When Leonidas of the Spartans found himself faced with the prospect of defending Sparta against the totally much bigger and meaner Persian army, he specifically chose the narrow pass at Thermopylae to do so. In the Battle of Stirling Bridge, William Wallace and his Scottish forces used to their advantage the narrow crossing of the bridge to defeat the English. When you’re stuck in a dungeon crawl, you stand in the door, reducing the effective capabilities of those hundred zombies to just two or three at a time.
The strategy of forcing an attacker to traverse a single, restrictive point of control is an ancient one. It essentially reduces the advantage of having a significantly higher number of attackers than defenders.
We’ve been using this strategy for years in technology. It’s called the firewall. It’s a strategic point of control and it’s generally “the gateway” to the objective (apps and data). And that worked really well, as long as everything was behind the firewall and it was the only point through which an attacker could gain access to their objective.
With the prevalence of cloud today, however, attackers have many more points through which they can gain access to their objectives. Each app requires its own protective perimeter. They need their own DDoS protection and their own personal, private web application security policies. They need basically the same protections they’ve always had, but now they need it somewhere else. Architecture, not appliances, are as important to protecting your business forces (those are your apps) arrayed across the vast battlefield that is the Internet.

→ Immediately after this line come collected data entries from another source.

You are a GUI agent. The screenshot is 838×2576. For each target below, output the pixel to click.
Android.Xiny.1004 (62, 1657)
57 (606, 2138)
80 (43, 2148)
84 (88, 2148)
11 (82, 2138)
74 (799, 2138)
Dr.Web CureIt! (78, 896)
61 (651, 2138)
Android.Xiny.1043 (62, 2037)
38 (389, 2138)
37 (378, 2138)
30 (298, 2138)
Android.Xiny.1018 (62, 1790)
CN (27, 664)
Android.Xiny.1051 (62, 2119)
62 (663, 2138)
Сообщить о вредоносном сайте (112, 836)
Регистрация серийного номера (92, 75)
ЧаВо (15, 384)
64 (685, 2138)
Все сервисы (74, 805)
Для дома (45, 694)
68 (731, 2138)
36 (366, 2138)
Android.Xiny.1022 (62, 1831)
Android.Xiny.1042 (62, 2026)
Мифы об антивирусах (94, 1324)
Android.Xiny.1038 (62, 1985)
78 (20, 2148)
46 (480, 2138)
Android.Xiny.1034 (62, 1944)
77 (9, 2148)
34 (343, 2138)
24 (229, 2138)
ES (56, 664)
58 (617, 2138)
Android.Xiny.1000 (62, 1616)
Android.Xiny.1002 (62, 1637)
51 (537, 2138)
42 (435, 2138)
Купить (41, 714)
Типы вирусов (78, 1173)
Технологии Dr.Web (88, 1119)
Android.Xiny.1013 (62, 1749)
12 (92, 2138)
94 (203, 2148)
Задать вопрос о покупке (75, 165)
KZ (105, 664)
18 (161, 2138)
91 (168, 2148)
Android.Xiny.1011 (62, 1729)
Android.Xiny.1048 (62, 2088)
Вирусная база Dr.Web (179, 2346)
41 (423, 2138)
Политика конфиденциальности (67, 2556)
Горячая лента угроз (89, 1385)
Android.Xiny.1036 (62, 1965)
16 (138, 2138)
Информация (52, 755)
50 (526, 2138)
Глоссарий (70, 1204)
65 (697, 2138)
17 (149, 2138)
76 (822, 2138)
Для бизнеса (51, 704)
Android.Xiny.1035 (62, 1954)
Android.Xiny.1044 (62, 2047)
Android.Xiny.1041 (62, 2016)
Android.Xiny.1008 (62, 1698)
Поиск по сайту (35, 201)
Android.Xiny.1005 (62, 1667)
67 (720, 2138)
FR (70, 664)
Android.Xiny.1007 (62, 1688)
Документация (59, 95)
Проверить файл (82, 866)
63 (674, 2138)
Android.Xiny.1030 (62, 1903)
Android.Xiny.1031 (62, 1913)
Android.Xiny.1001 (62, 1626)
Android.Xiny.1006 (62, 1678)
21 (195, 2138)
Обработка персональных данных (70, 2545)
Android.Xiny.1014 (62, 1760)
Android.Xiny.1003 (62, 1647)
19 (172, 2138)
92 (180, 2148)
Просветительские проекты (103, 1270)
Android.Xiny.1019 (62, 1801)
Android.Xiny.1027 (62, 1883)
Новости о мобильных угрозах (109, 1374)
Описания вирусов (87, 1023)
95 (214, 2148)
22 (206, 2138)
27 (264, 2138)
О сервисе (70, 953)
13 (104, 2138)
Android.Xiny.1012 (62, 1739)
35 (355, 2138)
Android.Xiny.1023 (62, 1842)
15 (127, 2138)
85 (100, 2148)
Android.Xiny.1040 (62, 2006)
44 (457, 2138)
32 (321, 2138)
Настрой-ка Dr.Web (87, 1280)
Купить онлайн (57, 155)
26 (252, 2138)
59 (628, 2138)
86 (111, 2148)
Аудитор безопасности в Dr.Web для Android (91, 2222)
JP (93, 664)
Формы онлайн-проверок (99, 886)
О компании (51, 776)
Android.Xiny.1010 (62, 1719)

There are several options available. For example, you can deploy per-app protection as part of the larger “application architecture package” wherever it’s deployed. That might be on-premise, in a cloud-inspired environment, or it might be in the public cloud. Wherever it is, there you go – and that’s where you deploy your protections, with the application to form a per-app perimeter that is specific to the app and provides the same strategic control that the pass at Thermopylae provided. The advantage here is that app security is packaged up with the app, necessarily. It’s taking Zero Trust to the cloud.
Another strategy is based on principles found in that of serverless architectures; a cloud-first approach to centralizing security (still high in demand on many a security professionals’ wish list) without sacrificing the benefits of a simplified, cloud-based solution. That is to adapt the traditional strategic control offered by a firewall and move it into the cloud; into an “as a service” model. Such an approach affords organizations the ability to centralize app security while avoiding a likely costly model in which the data center continues to host the “primary” security services and all traffic must flow through it. This inefficiency is best addressed by migrating security like DDoS protection and app firewalls to the cloud, where both bandwidth, capacity, and access are broadly available. The advantage of centralization and the elimination of device management is significant.
Regardless of which approach you might have chosen (or plan to choose), one stark reality stands out: the corporate perimeter is no longer the business perimeter. With increasing numbers of apps in various clouds and the steady but certain growth of the Internet of Things, security strategies must not only start considering how to protect apps in the cloud, but how to use the cloud to protect apps everywhere.